4. Identify and nurture data stewards
As data collaboratives and other similar structures gain increasing validity, it is becoming clear that new human and institutional roles will be required to foster them (and more generally to encourage a culture of sharing). In our work at the GovLab, we have identified a key role within data holding organizations for what we call data stewards. As the European Commission’s High-Level Expert Group on Business-to-Government Data Sharing recognizes, these individuals or teams empowered to proactively initiate, facilitate, and coordinate data sharing are essential to using cross-organizational and cross-sector data toward the public interest.
Data stewards can be seen as the curators of the “Rembrandts” held by a business or institution.

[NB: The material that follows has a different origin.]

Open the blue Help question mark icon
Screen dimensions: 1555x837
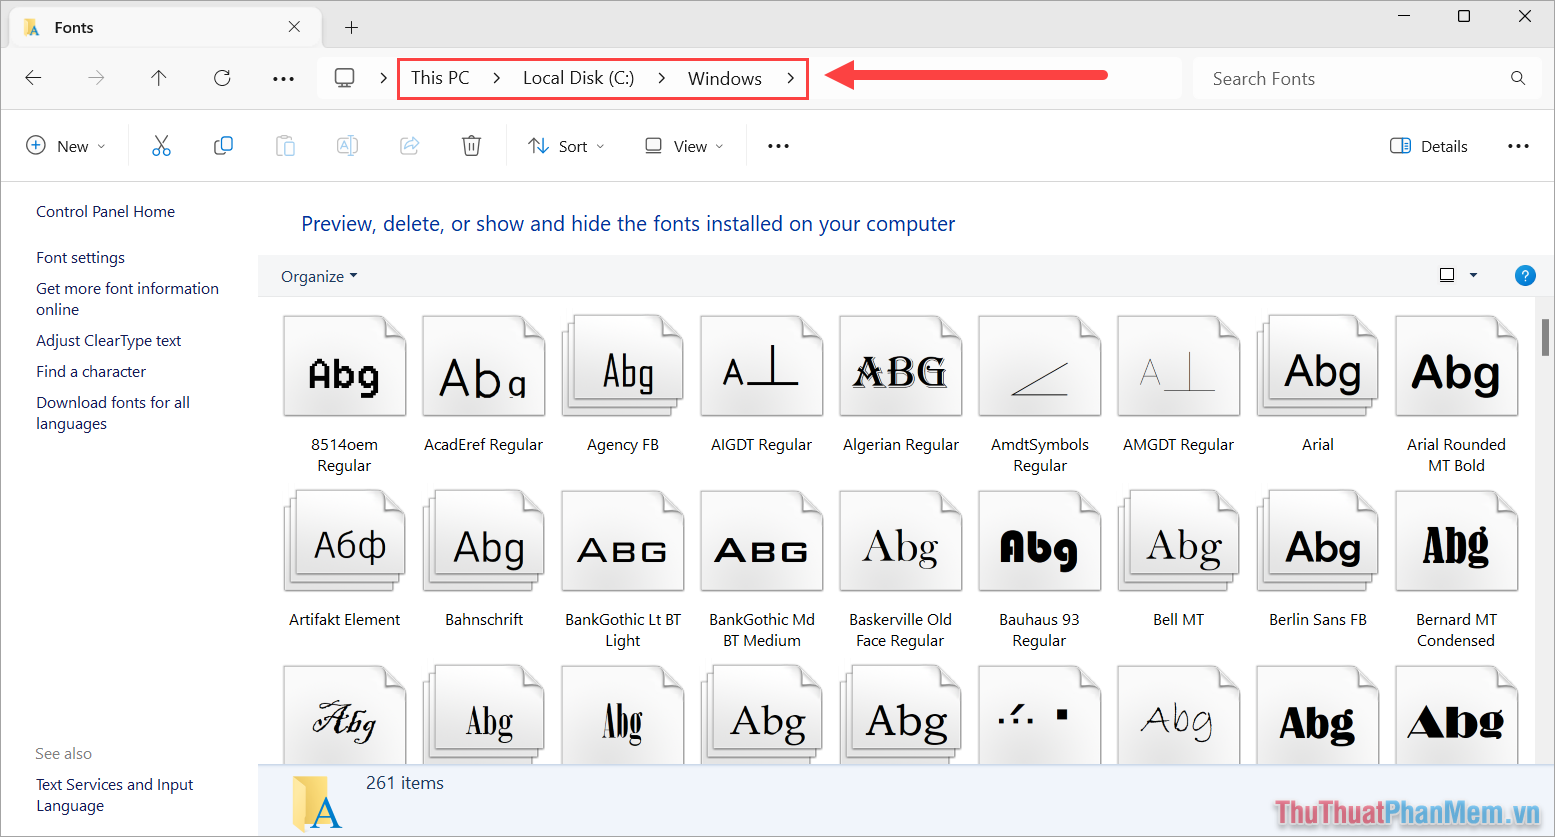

They are individuals or groups who manage data within their organizations, and whose specific remit is to maximize both the societal and monetary value of data assets by fostering collaboration and sharing, with an eye to maximizing both societal and monetary value. Among other responsibilities and roles, data stewards can identify under-utilized data that may have potential value; locate and foster partnerships to help unlock that value; and ensure a responsible framework that balances potential benefits of sharing against possible risks such as harms to privacy or security.
*Venkatesh Hariharan reminded me of the book during a fascinating discussion at The GovLab on governance and data collaboratives, which was in part the inspiration for this blog.
** Thanks also to Andrew Young, Dave Green, Akash Kapur, Michelle Winowatan and Andrew Zahuranec for their input.